Ziel der Übung -
Zähl, wie viele der Zeilen unten die Zeichenfolge „help“ enthalten. Nenn nur die Zahl.

[Datensätze zum Zeigen auf Text und Elemente]
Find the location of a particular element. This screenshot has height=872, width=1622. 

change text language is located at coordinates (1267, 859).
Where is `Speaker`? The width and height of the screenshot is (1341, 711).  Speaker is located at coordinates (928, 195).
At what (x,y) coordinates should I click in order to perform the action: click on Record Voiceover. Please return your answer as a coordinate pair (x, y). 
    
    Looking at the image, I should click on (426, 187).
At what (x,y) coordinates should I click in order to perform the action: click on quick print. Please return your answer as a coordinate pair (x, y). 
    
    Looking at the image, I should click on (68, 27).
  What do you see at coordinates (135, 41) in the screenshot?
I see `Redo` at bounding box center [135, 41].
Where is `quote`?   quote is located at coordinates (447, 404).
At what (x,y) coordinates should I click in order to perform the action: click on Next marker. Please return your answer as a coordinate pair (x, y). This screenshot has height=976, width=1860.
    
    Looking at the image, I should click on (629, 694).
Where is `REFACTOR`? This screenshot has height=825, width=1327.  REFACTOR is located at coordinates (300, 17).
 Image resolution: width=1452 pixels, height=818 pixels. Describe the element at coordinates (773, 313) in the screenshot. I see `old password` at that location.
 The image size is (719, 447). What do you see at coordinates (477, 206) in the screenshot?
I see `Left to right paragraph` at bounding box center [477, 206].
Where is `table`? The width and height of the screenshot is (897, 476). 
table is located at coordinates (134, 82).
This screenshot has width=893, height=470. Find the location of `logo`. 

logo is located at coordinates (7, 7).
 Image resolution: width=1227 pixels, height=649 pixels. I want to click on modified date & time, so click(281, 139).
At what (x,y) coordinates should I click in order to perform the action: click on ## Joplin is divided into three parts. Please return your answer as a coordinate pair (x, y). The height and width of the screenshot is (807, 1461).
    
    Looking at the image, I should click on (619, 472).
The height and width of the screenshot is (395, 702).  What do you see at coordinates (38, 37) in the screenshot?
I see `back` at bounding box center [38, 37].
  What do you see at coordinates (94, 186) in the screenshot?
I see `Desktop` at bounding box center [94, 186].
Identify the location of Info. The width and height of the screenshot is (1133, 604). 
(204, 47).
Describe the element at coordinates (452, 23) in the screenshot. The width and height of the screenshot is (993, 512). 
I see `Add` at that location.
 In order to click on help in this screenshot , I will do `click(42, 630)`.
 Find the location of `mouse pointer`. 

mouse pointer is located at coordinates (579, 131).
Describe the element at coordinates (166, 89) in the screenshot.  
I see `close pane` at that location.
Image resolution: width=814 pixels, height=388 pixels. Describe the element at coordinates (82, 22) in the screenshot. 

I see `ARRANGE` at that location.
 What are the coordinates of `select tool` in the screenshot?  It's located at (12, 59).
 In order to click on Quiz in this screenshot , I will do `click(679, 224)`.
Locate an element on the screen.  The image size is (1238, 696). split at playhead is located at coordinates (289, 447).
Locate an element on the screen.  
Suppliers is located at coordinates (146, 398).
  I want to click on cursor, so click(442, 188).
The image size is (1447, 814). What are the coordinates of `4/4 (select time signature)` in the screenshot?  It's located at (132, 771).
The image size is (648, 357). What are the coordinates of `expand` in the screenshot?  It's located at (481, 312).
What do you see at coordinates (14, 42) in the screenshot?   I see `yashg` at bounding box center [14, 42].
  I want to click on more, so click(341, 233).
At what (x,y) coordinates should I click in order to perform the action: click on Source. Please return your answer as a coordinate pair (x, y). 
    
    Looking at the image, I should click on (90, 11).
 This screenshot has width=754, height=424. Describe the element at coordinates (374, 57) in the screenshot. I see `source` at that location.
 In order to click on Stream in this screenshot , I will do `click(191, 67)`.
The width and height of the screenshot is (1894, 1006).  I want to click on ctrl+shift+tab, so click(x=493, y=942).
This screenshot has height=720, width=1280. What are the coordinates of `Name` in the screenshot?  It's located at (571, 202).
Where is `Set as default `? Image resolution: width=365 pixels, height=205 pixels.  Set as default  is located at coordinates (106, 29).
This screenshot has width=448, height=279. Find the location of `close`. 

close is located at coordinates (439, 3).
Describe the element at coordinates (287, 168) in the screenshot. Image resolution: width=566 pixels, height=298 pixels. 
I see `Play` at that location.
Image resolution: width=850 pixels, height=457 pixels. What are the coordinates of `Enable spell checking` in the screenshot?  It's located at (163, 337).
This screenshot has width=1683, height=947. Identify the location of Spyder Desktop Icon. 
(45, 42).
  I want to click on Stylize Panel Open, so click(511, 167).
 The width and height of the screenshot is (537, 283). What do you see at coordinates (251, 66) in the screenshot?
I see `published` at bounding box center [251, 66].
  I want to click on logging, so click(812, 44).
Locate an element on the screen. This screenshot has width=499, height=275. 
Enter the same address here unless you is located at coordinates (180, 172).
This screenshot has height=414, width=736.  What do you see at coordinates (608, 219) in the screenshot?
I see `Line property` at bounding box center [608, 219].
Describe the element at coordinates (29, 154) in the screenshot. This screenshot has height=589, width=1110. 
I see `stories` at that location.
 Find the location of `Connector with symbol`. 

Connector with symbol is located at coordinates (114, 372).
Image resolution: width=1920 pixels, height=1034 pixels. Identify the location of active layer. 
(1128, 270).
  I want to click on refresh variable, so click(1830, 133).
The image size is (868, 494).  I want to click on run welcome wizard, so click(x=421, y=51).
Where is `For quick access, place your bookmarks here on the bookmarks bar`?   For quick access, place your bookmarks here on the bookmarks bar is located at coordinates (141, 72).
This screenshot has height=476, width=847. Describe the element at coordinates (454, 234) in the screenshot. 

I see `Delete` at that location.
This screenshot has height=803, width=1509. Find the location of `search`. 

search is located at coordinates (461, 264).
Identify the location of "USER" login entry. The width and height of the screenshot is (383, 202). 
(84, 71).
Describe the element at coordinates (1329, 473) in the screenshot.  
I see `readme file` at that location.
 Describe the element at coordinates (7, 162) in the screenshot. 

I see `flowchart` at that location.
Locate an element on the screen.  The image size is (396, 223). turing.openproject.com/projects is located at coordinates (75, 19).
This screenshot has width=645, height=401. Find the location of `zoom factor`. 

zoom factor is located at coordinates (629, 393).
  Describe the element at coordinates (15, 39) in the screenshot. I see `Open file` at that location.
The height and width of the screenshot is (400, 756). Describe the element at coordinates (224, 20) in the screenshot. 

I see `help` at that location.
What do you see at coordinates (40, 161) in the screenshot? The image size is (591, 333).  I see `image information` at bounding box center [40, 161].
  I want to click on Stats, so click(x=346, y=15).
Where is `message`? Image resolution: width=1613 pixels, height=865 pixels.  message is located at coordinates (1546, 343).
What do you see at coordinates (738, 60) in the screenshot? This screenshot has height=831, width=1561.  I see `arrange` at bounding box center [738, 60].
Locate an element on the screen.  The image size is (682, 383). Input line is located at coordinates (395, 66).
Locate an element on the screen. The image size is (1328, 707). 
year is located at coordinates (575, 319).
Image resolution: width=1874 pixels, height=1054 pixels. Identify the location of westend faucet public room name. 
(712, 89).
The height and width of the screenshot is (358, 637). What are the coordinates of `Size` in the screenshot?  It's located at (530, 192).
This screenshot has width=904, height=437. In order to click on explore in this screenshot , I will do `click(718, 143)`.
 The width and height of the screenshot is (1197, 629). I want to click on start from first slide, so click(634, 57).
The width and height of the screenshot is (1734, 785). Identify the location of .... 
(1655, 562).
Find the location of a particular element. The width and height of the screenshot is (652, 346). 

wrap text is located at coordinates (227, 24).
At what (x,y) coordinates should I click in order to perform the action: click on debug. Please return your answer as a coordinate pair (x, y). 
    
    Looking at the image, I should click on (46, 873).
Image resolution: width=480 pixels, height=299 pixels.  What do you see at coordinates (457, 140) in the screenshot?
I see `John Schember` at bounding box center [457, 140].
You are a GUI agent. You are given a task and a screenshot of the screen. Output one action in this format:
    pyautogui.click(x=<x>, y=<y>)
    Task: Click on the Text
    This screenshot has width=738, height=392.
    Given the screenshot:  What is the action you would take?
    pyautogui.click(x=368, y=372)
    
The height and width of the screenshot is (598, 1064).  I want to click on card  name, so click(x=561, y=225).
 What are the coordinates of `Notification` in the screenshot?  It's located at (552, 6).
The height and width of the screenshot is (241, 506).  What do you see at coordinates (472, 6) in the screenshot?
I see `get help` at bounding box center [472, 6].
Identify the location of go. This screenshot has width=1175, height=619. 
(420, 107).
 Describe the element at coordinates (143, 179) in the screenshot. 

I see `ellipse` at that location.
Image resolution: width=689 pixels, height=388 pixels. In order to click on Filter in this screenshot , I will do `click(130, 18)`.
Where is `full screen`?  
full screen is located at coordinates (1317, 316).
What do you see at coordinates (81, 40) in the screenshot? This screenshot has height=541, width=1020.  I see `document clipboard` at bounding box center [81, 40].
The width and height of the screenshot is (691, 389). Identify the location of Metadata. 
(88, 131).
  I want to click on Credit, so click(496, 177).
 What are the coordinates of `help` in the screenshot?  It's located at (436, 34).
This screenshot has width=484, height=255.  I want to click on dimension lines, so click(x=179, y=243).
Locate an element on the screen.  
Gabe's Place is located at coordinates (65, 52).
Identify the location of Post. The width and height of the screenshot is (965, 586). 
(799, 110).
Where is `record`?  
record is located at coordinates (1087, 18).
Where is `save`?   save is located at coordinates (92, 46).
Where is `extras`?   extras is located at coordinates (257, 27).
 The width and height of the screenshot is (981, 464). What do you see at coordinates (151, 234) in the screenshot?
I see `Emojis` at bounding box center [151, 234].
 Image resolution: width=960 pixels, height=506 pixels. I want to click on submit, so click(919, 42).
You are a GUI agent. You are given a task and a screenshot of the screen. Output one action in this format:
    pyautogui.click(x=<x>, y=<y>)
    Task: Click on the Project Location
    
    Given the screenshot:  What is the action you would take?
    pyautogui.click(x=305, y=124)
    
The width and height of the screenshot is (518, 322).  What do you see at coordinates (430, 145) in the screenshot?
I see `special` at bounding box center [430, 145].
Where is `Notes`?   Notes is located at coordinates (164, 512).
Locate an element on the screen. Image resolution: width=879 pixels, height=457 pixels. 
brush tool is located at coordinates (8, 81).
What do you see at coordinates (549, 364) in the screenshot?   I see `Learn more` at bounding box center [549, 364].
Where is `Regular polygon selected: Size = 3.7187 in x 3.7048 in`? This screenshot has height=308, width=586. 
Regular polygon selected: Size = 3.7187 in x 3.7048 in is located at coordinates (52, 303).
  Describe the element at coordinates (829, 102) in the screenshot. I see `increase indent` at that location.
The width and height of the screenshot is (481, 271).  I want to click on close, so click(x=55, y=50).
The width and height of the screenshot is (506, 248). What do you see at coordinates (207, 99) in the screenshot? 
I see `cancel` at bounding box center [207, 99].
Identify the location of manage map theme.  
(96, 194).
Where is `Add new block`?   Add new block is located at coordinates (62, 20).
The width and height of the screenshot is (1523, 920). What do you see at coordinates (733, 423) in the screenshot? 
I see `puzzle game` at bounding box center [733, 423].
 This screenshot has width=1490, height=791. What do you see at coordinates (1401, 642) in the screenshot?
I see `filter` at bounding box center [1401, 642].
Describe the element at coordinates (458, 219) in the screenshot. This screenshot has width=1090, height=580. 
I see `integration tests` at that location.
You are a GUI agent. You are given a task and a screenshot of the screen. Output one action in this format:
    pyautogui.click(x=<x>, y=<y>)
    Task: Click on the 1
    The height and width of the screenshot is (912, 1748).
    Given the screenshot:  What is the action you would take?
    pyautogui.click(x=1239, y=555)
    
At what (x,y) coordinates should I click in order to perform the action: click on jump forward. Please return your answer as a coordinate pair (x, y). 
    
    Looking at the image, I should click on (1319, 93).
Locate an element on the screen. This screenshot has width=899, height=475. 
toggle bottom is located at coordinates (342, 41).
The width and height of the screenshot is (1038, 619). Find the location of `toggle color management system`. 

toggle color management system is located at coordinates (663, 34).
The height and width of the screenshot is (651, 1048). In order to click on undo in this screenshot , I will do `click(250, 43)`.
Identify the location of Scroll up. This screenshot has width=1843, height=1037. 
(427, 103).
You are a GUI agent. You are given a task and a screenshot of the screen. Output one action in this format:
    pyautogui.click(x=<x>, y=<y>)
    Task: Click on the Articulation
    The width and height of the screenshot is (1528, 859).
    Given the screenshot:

Erwartete Antwort -
4